THERE are some plays that stay with you for a long time.

Unfortunately for the purposes of writing a review – which I generally will be if I’m at the theatre – you can’t know for sure which these will be until long after the copy has to be written and published.

Sometimes those that prove to be memorable aren’t the ones you expected.

Conversely, you can go to the theatre and thoroughly enjoy a work that a few months later you’ve completely forgotten you ever attended.

But there are early signs of lingering you learn to pick up on.

You may find yourself frowning over a bit of dialogue or action and wondering if your first impression of what it meant was the one the author or director intended.

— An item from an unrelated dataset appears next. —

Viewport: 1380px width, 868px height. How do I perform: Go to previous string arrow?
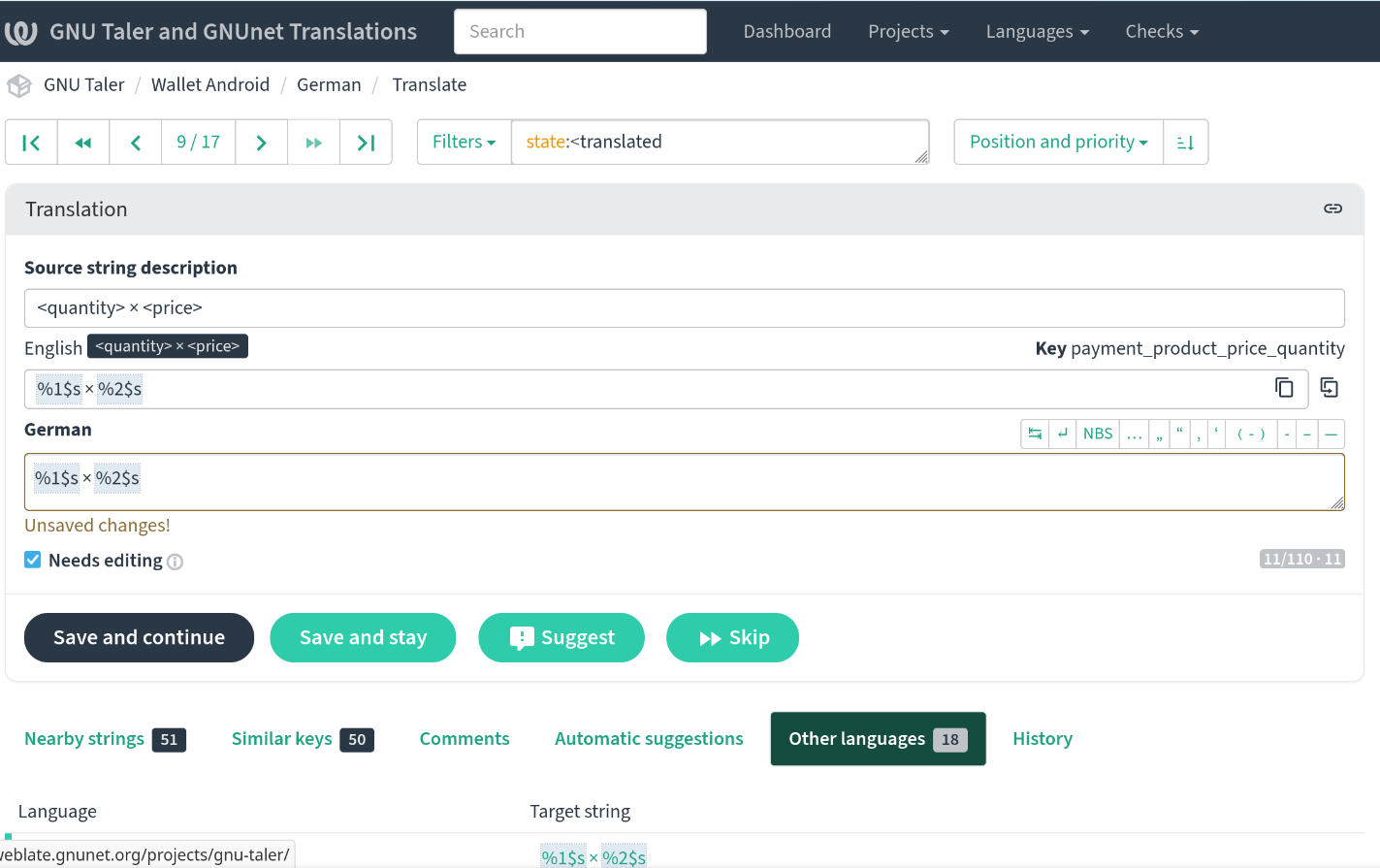[136, 143]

Or, you wish you could go to see it again because you have the feeling you may have missed something vital that would answer the questions it has raised in your mind.

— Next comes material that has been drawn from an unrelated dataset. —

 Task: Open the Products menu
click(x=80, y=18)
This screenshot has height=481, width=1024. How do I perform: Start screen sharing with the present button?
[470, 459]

But perhaps the biggest clue is finding yourself strangely unable to answer the question ‘did you enjoy the play?’ It’s a simple question, but it isn’t always one that prompts a simple answer.

For one thing, ‘enjoy’ isn’t necessarily the right word.

Some works are designed to make you forget your cares and get carried away into a wonderful world of drama, music, dance or comedy – those are the ones you enjoy.

Others are meant to make you think, question and debate – also wonderful, but in such a different way that you really can’t compare the two.

It’s these that you find suddenly popping into your thoughts weeks, months, even years after you saw them.

You may still be unable to answer the question ‘did you enjoy it?’ but you do know that it had an impact, and that it meant something beyond escapism.

It reminds you of the power of both the written word and the dramatisation of those words to alter perceptions and open minds.

The Salberg Studio at Salisbury Playhouse is a venue to keep an eye on if you want to see something along those lines.

Last season’s productions of Nordost – based on the Moscow Theatre siege of 2002 – and the one-woman show Soldiers’ Wives, which explored the experiences of those left behind as wars are fought, are two recent examples.

The current double bill – Arthur Miller’s Elegy for a Lady and Brian Friel’s The Yalta Game – may well be another.

But as I won’t be able to say for sure until it’s been and gone, it may be best to go along and see for yourself.